- [WORK TASK] The required answer is the run of lines from the one holding "Where should I" to the end of the data below, copied exactly and free of pictures.

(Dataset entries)
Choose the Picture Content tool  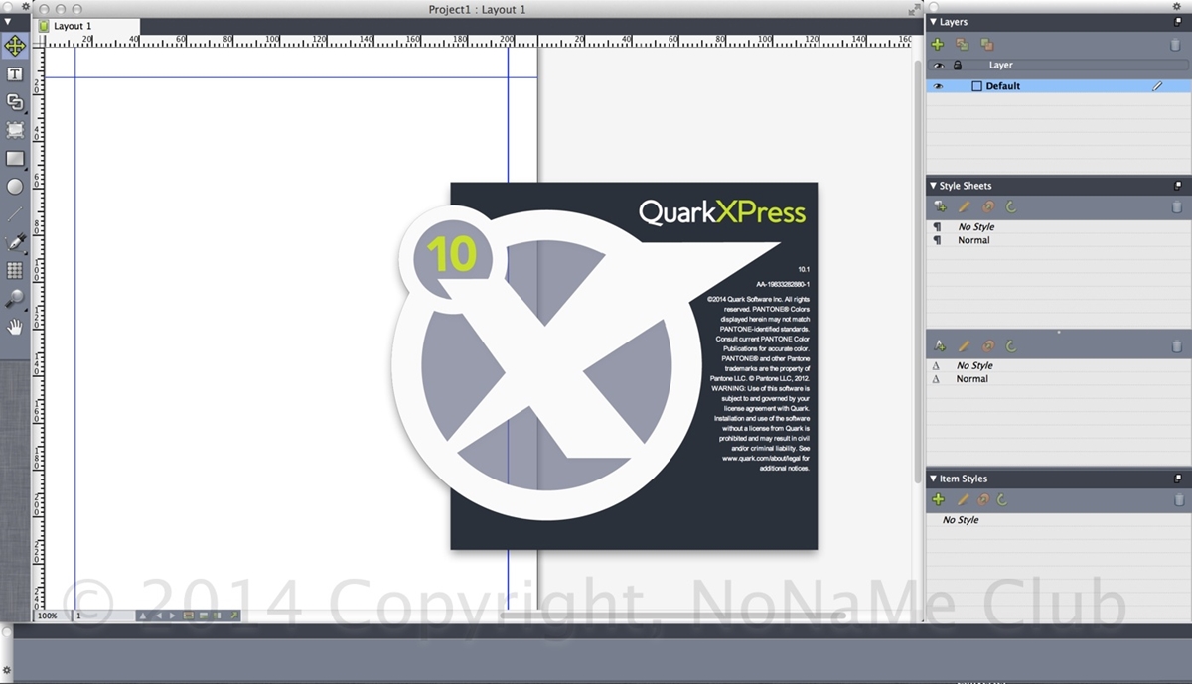point(15,130)
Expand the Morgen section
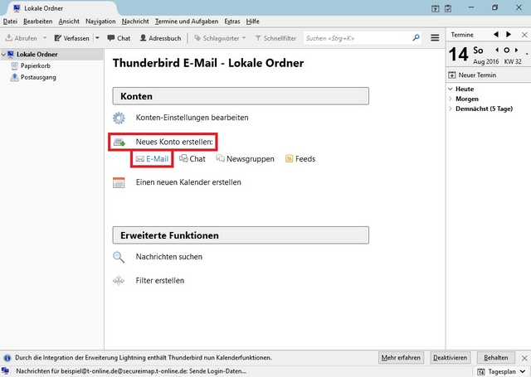 point(451,99)
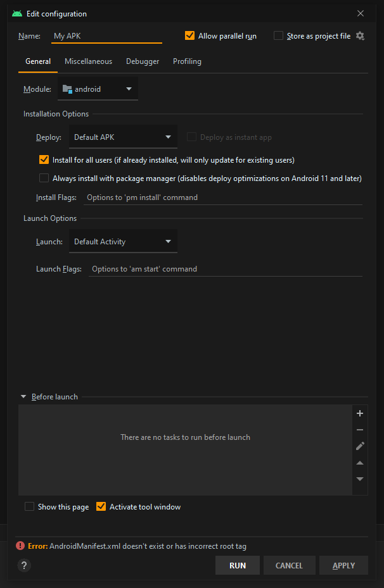Toggle Always install with package manager checkbox
This screenshot has width=384, height=588.
coord(44,178)
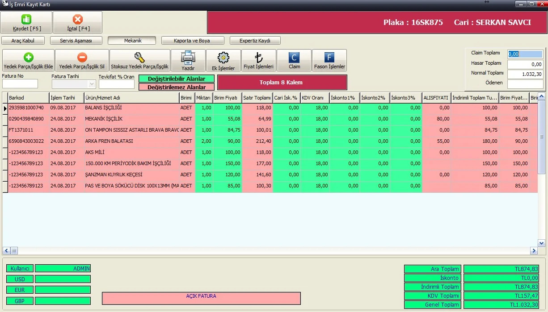Screen dimensions: 548x312
Task: Click the Tevkifat % Oran field
Action: click(117, 84)
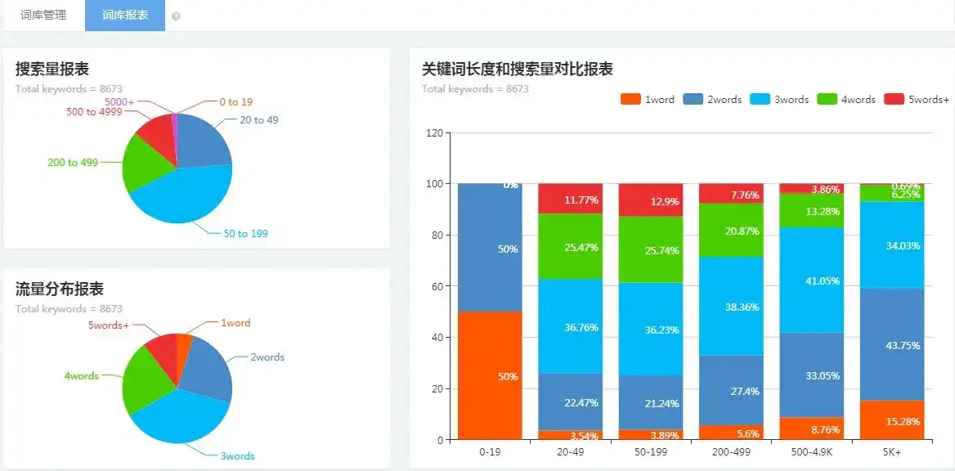Image resolution: width=955 pixels, height=471 pixels.
Task: Toggle the 2words legend series
Action: coord(713,99)
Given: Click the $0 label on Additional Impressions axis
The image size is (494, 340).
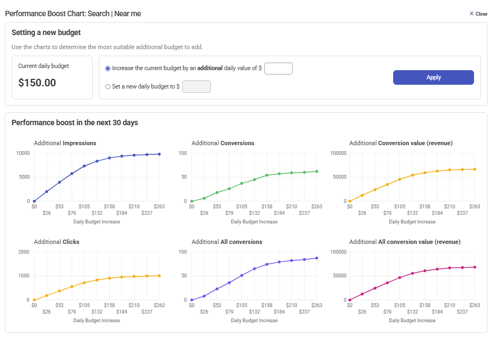Looking at the screenshot, I should [x=34, y=206].
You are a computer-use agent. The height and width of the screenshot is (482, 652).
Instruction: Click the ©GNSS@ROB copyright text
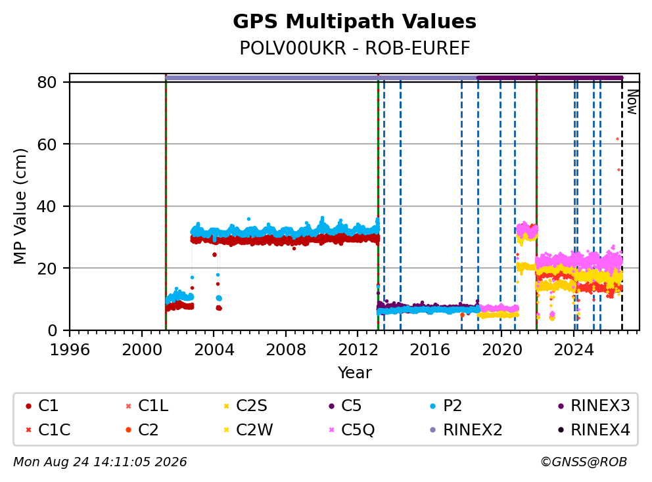584,462
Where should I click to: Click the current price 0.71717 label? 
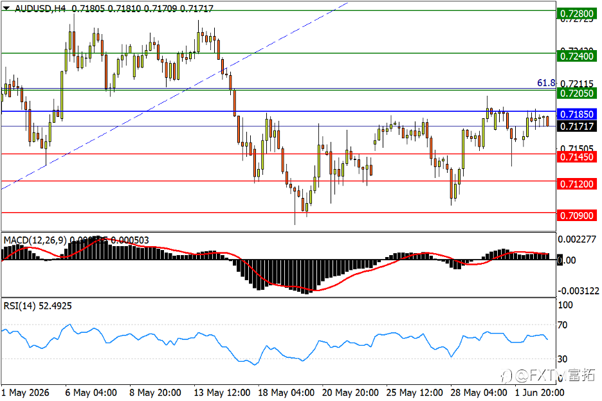click(576, 126)
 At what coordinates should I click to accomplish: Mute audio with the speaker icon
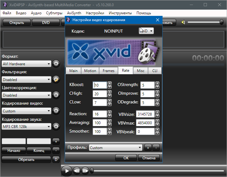(183, 22)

- [TASK ANSWER]
Where should I click to: Click the current price 0.71717 label? 
click(576, 126)
 At what coordinates should I click to accomplish: Mute audio with the speaker icon
(183, 22)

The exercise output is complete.